Summary
An awkward, badly directed, insipid excuse for a thriller that is in no means worth the risk of infection to see.
In Black Water: Abyss, a group of friends goes exploring into a new cave system, but the rising water level and a hungry crocodile turns their expedition into a battle for survival. This is a premise that has worked before, and technically it should again. Think about how many movies you have seen, with a group trapped in a nightmarish and claustrophobic setting, fighting against the odds to survive, as they are picked off one at a time by an unseen menace.
As far as tried and trusted plots go, this is one of the best. It’s cheap to do, requires a small cast and limited sets, and lends itself to tension and terror that most of us would dread to be in, and yet somehow, almost incredibly, Black Water: Abyss manages to fail on every level.
For a start, the cast presented to us are some of the most unlikeable characters you will find in a film of this type, This initial problem is one that drags the whole production down the sinkhole. By the third act, you neither care nor worry about these people, and yes, I was rooting for the crocodile in the final scene.
For a tense and gripping premise, director Andrew Traucki somehow manages to slow the pace of this film down to a bone-crushing halt.
The spine curdling foreshadowed subplot is so terribly misused, that you wonder why it was so clumsily shoehorned into the thing in the first place. It adds nothing to the proceedings and only makes you dislike these poor excuses for friends even more.
The crocodile that seems to be stalking them is very rarely seen, again a technique that can work, but here it just seemed cheap and probably cost-effective not to show it.

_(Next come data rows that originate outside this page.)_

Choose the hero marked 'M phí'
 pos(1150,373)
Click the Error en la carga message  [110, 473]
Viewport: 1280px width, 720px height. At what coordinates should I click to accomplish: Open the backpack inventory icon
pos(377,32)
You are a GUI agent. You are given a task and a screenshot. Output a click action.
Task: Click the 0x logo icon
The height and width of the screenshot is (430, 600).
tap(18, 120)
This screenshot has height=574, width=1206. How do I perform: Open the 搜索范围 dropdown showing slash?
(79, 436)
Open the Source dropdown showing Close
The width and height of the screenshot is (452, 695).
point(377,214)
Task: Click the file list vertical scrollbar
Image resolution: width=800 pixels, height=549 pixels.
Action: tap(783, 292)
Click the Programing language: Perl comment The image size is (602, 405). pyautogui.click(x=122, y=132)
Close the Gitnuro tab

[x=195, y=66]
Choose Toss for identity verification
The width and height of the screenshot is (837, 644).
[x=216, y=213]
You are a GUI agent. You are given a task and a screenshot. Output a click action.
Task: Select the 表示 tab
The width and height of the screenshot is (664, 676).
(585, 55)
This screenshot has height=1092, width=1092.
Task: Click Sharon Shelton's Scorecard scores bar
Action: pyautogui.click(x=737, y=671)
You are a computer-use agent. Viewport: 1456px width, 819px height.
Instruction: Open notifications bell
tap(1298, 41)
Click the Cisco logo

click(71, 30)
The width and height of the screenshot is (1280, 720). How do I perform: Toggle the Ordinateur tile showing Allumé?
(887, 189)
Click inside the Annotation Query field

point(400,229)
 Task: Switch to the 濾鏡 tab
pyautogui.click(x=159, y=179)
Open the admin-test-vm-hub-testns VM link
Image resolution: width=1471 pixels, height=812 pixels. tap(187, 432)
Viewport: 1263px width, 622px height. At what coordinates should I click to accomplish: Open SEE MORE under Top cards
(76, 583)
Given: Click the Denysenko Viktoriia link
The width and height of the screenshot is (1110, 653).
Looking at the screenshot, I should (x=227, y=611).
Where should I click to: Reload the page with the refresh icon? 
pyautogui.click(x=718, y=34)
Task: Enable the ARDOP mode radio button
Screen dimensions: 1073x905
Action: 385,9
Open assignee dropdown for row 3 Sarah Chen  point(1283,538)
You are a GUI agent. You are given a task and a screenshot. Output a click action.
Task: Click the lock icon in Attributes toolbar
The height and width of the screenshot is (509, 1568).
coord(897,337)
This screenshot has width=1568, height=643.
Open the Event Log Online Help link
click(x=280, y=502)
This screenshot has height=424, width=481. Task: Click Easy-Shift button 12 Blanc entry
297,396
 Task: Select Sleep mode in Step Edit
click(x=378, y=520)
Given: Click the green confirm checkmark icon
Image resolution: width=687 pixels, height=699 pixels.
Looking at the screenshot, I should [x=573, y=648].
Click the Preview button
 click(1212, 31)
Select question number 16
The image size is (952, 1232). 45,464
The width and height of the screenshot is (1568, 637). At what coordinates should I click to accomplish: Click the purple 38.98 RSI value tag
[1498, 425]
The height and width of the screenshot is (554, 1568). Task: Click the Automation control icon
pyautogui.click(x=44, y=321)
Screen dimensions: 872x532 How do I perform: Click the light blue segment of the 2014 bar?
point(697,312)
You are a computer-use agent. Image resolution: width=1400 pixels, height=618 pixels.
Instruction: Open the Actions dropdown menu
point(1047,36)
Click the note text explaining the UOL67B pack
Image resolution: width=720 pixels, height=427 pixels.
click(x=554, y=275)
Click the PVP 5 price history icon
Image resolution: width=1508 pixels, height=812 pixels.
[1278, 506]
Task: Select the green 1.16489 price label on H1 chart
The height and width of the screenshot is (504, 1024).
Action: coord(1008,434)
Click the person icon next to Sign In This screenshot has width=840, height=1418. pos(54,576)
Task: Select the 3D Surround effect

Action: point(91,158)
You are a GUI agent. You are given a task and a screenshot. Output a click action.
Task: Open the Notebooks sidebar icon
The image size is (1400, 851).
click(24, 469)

The final scene of this drivel is so mind-numbingly handled that I can only guess it was tacked on when they realized that the film is very low on thrills and something else had to happen.
The very few other patrons in our local Odeon that had risked their lives to trek out and watch this, had either fallen asleep or laughed out loud at the cringe-worthy denouement.
Do yourself a favor and miss this. It’s not worth risking infection to sit through this awkward, badly directed insipid excuse for a thriller.